Donc la culture et l’émancipation seraient en toile de fond. Alors si on veut amener des élèves à cette émancipation grâce à la culture, on va faire des choix dans la culture. Et ça on pourrait dire que c’est le premier niveau de ciblage.

Pour Jean-Luc Ubaldi, « Cibler, c’est choisir, ce n’est pas réduire mais zoomer sur ce qui est fondamental à un moment donné ». J’ai essayé de trouver une image pour faire penser à la démarche de ciblage. J’ai imaginé une cible comme on utilise au tir à l’arc.

Cette question là, on l’a déjà posé depuis longtemps avec la question de la transposition didactique par exemple de manière générale qui pose la question du choix.  Qu’est ce qu’on retient des objets culturels pour l’école? Donc là, on pourrait dire qu’il y a un premier ciblage. Une transposition didactique est déjà une première forme de ciblage.

Mais ce n’est pas celle que l’on entend. Si on reprend la phrase de Jean-Luc sur le ciblage, qu’est ce qui est important dans la culture? On a essayé d’avancer là dessus. Chaque pratique corporelle (c’est ça qui est intéressant) a essayé de se développer selon, en reprenant une formule d’Isabelle Quéval, des axes de perfectibilité.

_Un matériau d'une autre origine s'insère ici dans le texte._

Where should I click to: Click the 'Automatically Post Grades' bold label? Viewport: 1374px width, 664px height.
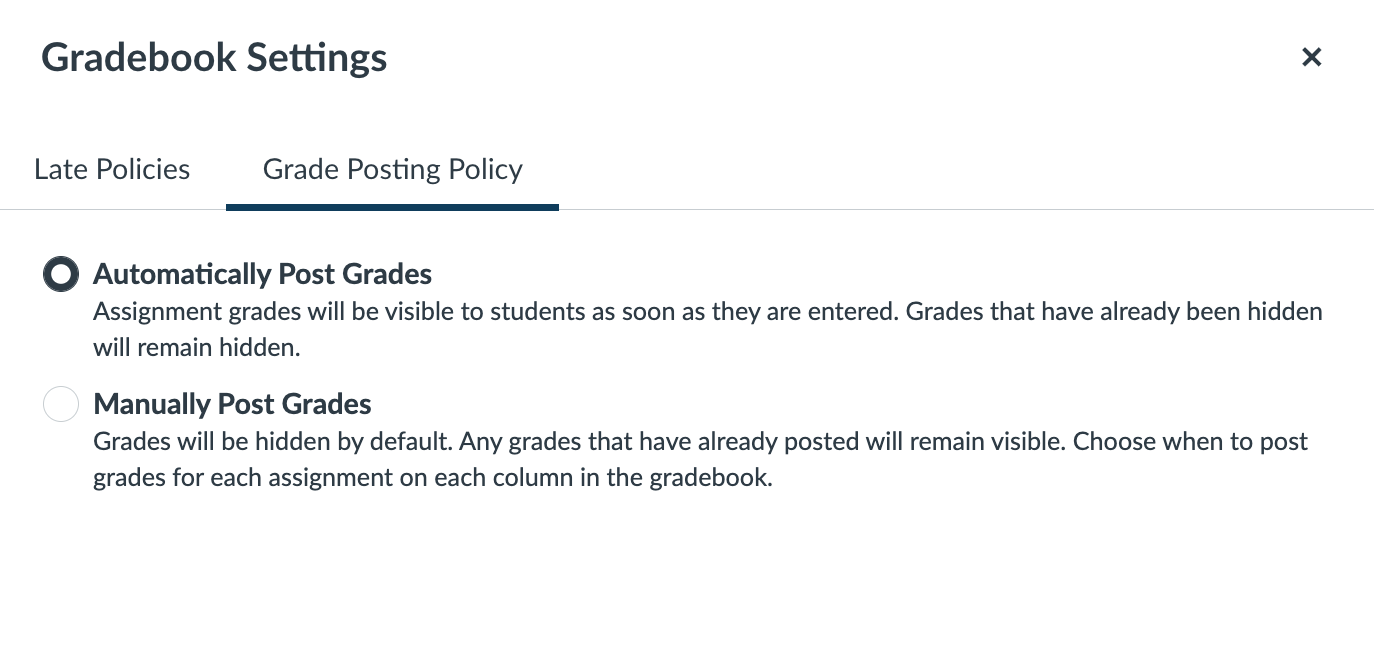click(x=262, y=274)
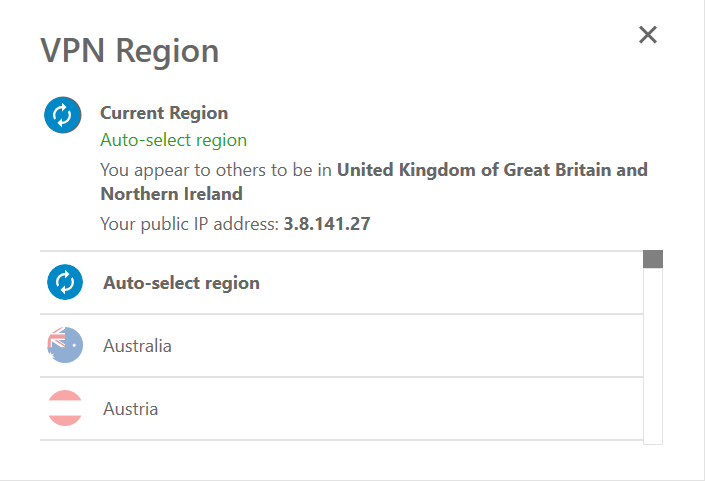705x481 pixels.
Task: Click the Current Region heading
Action: pyautogui.click(x=164, y=113)
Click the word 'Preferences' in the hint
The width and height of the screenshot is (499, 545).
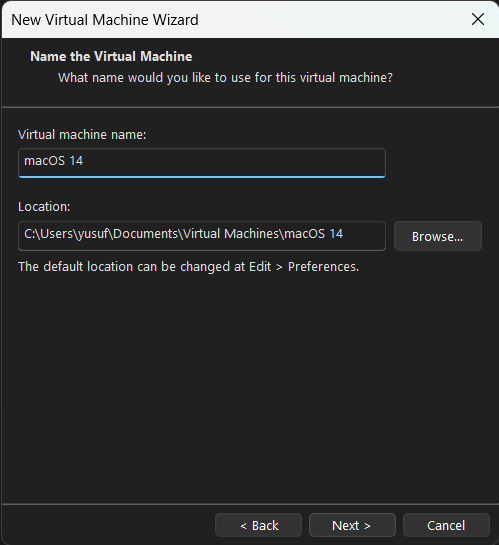[x=323, y=267]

Il y a des axes de perfection qui peuvent être dans tous les sens: on peut se perfectionner dans le monde de l’art, dans le monde du sport, dans le monde de la condition physique, dans le monde de l’acrobatie et ce n’est pas toujours quelque chose qui va uniquement vers plus de performance.

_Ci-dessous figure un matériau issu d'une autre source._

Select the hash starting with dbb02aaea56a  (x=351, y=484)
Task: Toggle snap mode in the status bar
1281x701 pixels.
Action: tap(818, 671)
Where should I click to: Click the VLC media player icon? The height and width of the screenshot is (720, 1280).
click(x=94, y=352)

Et dans cette évolution, on peut dire qu’il y a des moments saillants, des moments où il y a des nouvelles techniques qui apparaissent. Ces techniques sont des savoirs qui permettent effectivement de faire des pas en avant dans la culture des pratiquants. Cela suppose qu’on ne soit pas novice du domaine de culture dans lequel on veut essayer de sélectionner des savoirs. Cela suppose une certaine expertise de la part des collègues.

Tout cela renvoie au parti pris n°1 de l’article de Jean-Luc Ubaldi et Alain Coston des Cahiers du CEDREPS n°7: « vivre la culture, ce n’est pas vivre les pratiques sociales ». On va choisir des moments saillants dans l’évolution des pratiques sociales, pas tout ce qui a été fait. C’est déjà la première interrogation qu’il faut avoir: quels sont les moments où il y a des choses  nouvelles qui apparaissent? Et peut-être que ça, ça vaut le coup d’être enseigné.

Si on prend l’exemple du tennis de table, j’avais une vieille cassette des premiers championnats du monde des années 30, c’est extraordinaire de voir les mecs jouer! Ils sont au centre de la table, jouent essentiellement en revers.